(Records from a data collection)
------

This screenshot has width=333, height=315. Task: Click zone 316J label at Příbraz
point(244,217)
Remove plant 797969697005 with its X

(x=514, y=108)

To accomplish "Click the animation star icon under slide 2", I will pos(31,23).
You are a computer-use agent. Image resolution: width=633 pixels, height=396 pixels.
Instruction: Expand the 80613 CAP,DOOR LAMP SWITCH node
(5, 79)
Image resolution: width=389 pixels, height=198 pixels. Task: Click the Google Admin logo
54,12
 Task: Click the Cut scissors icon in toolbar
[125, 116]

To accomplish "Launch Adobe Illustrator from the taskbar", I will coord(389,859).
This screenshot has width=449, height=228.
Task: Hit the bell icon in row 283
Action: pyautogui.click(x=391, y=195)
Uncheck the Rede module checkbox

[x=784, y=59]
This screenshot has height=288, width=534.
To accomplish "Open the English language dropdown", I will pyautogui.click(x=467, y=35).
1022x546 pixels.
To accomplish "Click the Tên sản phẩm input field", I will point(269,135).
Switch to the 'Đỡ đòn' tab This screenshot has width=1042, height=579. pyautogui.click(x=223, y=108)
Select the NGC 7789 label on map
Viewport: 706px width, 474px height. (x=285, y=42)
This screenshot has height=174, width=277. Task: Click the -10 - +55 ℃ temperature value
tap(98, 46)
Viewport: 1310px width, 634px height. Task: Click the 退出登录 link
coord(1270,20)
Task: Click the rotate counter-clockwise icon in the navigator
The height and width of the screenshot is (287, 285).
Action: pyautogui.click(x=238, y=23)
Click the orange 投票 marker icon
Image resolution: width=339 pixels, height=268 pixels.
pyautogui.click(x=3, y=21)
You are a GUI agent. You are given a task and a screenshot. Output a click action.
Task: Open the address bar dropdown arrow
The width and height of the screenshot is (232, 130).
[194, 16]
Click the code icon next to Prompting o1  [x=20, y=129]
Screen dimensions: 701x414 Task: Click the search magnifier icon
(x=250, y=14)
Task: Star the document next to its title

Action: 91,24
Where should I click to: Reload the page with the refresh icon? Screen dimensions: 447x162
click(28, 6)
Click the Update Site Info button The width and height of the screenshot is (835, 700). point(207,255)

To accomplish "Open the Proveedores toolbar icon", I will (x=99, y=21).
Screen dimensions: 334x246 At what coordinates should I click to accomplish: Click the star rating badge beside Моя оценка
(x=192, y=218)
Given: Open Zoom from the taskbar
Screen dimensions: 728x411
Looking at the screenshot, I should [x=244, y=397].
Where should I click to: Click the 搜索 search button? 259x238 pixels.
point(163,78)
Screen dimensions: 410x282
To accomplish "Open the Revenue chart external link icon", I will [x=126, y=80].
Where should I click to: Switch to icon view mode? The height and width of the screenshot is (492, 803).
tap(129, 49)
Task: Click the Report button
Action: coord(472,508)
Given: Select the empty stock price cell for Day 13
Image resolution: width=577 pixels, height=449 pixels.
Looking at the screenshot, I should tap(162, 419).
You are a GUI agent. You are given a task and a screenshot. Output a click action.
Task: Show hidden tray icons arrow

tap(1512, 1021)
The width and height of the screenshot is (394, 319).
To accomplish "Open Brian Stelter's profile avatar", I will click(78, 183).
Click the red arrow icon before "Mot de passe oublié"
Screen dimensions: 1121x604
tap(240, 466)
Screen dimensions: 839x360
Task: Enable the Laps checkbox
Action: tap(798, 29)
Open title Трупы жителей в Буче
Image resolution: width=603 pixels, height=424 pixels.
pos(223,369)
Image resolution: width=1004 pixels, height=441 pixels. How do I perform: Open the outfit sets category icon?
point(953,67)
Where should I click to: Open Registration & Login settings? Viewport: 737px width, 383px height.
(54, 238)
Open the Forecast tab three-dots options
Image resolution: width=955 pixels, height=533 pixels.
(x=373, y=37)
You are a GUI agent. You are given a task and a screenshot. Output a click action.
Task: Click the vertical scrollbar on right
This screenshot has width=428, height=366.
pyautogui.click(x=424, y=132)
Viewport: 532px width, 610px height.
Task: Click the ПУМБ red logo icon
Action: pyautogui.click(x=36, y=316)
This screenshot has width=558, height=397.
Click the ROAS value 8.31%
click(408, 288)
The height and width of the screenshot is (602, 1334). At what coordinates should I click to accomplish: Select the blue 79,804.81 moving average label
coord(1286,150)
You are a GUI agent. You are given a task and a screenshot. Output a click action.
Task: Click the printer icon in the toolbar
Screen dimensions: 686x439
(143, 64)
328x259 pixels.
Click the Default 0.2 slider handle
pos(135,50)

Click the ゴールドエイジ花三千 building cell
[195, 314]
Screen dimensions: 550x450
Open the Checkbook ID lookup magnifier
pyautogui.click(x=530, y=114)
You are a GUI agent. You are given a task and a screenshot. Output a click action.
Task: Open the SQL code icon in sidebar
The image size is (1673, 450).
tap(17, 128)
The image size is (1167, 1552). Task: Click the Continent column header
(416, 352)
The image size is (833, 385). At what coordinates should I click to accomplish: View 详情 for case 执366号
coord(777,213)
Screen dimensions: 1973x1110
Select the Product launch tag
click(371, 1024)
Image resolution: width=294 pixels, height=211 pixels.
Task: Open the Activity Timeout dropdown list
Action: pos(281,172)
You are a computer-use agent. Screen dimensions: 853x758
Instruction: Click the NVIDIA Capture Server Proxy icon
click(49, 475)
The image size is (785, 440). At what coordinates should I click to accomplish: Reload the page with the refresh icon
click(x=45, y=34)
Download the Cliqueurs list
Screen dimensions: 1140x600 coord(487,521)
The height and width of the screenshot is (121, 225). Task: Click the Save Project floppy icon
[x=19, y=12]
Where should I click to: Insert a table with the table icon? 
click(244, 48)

------

PROBLEM TO WORK ON:
Nothing but the lines above from the one containing "Given: Open Zoom from the taskbar" through the one containing "Given: Select the" should appear in the answer, each repeated exactly.

SOLUTION FOR THIS PROBLEM:
Given: Open Zoom from the taskbar
Screen dimensions: 728x411
Looking at the screenshot, I should [x=244, y=397].
Where should I click to: Click the 搜索 search button? 259x238 pixels.
point(163,78)
Screen dimensions: 410x282
To accomplish "Open the Revenue chart external link icon", I will [x=126, y=80].
Where should I click to: Switch to icon view mode? The height and width of the screenshot is (492, 803).
tap(129, 49)
Task: Click the Report button
Action: coord(472,508)
Given: Select the empty stock price cell for Day 13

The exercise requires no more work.